Texte intégral
VS/RP
COPIE OFFICIEUSE
COPIE EXÉCUTOIRE
à :
- SELARL ISABELLE MAUGUERE
LE : 09 NOVEMBRE 2023
COUR D'APPEL DE BOURGES
CHAMBRE CIVILE
ARRÊT DU 09 NOVEMBRE 2023
N° - Pages
N° RG 23/00524 - N° Portalis DBVD-V-B7H-DRWF
Décision déférée à la Cour :
Jugement du Juge de l'exécution du tribunal judiciaire de Nevers en date du 21 Février 2023
PARTIES EN CAUSE :
I - S.A. CREDIT FONCIER DE FRANCE agissant poursuites et diligences de son représentant légal, domicilié en cette qualité au siège social:
[Adresse 2] - [Localité 8]
N° SIRET : 542 029 848
Représentée par la SELARL ISABELLE MAUGUERE, avocat au barreau de NEVERS
timbre fiscal acquitté
APPELANTE suivant déclaration du 25/05/2023
DEMANDERESSE À L'ASSIGNATION À JOUR FIXE suivant requête du 30/05/2023
II - M. [K] [M]
né le [Date naissance 3] 1973 à [Localité 12]

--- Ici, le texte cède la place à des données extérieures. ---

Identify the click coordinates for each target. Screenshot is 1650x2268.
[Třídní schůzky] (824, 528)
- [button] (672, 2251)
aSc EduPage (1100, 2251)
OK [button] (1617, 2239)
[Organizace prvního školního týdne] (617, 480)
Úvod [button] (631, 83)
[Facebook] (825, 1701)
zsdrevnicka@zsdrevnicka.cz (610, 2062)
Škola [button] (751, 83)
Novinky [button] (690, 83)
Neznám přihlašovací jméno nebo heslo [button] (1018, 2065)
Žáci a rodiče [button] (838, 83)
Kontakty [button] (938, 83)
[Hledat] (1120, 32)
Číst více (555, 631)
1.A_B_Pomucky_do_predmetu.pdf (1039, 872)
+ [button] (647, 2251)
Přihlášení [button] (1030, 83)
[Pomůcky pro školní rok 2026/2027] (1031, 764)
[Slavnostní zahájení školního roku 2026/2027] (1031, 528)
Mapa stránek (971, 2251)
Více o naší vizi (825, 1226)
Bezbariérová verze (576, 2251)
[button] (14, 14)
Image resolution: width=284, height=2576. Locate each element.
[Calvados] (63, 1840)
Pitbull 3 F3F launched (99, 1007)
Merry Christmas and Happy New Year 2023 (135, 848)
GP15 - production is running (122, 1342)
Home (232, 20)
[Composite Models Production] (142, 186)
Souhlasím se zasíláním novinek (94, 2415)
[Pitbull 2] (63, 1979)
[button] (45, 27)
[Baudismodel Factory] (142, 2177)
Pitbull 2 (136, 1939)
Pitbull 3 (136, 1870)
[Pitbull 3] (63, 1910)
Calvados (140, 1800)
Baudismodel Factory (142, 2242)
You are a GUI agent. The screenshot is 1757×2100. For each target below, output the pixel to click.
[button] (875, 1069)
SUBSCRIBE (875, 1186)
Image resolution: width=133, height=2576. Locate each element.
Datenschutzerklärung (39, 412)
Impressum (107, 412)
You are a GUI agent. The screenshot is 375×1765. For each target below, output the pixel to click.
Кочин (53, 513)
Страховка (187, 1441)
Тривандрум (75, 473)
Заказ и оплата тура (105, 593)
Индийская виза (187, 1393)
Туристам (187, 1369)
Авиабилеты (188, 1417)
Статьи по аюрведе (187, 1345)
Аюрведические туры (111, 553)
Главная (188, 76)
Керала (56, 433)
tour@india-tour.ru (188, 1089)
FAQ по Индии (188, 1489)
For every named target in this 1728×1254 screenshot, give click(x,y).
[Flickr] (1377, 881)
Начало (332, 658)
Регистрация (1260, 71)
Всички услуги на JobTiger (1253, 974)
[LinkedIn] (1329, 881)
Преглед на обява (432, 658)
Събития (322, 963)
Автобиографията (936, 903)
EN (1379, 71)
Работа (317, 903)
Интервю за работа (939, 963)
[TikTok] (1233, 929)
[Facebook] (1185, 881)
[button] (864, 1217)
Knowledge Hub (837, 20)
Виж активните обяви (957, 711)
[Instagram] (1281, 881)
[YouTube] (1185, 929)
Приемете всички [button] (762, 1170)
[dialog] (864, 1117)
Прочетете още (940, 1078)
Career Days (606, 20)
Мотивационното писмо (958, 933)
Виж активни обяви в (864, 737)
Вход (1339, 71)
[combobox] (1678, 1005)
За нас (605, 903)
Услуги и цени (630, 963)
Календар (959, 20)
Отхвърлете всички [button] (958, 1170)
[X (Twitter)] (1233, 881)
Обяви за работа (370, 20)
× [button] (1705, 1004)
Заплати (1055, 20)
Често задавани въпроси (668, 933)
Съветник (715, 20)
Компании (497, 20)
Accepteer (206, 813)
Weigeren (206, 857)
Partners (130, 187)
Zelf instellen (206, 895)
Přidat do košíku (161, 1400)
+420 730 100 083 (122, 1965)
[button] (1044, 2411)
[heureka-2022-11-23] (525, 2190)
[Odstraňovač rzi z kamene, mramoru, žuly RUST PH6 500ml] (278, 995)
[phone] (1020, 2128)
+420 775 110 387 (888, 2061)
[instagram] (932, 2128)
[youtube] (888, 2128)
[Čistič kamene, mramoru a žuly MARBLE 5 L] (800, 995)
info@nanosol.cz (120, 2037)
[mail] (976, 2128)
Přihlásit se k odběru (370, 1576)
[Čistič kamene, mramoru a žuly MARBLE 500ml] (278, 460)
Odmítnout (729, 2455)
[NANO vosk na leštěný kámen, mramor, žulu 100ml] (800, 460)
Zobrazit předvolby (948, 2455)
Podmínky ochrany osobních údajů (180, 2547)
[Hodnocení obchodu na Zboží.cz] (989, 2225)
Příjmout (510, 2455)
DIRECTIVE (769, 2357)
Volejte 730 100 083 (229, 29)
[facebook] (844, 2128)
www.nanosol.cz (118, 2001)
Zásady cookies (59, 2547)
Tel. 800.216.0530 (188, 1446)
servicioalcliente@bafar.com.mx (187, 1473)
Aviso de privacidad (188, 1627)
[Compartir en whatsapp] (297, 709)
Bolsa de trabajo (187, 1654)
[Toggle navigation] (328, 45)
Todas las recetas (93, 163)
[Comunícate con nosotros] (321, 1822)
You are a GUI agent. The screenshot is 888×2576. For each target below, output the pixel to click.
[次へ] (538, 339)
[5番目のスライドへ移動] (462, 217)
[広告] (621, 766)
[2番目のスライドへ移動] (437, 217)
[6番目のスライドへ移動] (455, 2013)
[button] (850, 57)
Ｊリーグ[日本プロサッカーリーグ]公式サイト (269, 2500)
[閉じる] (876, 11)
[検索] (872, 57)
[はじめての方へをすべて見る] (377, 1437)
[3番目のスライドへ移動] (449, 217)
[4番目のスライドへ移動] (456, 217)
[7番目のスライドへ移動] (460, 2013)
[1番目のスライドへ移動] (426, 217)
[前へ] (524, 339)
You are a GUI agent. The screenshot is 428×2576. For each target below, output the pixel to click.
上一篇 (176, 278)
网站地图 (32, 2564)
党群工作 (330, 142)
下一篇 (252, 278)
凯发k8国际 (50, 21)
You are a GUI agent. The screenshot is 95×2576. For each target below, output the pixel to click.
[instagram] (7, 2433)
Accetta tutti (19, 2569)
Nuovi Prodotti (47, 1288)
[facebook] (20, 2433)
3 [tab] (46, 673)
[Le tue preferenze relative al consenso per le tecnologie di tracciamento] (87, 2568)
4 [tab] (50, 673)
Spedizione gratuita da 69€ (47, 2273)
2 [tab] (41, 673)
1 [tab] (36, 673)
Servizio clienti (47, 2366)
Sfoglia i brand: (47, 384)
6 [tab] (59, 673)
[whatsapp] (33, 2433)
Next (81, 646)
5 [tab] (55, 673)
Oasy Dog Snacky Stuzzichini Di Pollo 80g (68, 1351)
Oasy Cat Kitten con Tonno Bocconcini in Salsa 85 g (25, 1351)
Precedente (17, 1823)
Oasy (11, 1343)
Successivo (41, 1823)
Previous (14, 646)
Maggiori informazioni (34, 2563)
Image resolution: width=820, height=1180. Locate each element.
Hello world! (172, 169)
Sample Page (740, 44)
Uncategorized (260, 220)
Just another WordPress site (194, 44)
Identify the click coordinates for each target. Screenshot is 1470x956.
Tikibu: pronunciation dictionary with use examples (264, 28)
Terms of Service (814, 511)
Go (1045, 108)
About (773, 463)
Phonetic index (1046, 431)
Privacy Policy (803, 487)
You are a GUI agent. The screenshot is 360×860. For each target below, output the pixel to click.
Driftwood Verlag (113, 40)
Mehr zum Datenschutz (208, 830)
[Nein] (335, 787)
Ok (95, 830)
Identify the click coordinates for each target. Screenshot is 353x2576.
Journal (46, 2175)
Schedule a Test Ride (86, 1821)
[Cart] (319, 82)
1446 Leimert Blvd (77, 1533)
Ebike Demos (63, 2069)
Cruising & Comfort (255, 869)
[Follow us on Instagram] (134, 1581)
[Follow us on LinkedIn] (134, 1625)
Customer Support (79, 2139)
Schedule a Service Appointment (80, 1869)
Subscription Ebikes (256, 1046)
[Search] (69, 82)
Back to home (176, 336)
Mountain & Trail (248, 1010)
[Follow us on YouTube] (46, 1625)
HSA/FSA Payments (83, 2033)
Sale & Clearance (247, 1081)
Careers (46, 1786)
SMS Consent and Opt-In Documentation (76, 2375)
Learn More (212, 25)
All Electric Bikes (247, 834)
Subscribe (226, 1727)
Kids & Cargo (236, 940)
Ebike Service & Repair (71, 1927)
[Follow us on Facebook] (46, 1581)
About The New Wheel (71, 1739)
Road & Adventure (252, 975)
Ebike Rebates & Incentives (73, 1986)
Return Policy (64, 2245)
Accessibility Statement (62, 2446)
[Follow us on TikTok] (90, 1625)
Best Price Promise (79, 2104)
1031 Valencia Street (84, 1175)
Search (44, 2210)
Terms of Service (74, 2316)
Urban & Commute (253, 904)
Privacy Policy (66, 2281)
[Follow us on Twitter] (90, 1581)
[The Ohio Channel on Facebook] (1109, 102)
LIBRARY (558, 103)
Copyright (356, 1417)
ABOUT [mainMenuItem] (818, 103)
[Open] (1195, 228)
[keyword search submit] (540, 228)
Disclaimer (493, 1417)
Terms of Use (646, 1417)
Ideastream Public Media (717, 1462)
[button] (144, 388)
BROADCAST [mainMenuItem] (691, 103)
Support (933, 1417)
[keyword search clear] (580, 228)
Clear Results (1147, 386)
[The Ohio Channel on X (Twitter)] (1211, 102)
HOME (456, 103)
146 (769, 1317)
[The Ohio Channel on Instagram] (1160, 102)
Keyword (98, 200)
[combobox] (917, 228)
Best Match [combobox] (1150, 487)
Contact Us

[Adresse 9] - [Localité 4]
non représenté
ASSIGNÉ À JOUR FIXE suivant acte d'huissier en date 05/06/2023 remis à personne le 05/06/2023
INTIMÉ
III - Mme [P] [Y] [C] épouse [M]
née le [Date naissance 1] 1974 à [Localité 10]
[Adresse 9]
[Localité 4]
non représentée
ASSIGNÉ À JOUR FIXE suivant acte d'huissier en date 05/06/2023 remis à personne le 05/06/2023
INTIMÉE
COMPOSITION DE LA COUR :
En application des dispositions des articles 786 et 907 du code de procédure civile, l'affaire a été débattue le 19 Septembre 2023 en audience publique, les avocats ne s'y étant pas opposés, devant Mme CLEMENT, Présidente chargée du rapport.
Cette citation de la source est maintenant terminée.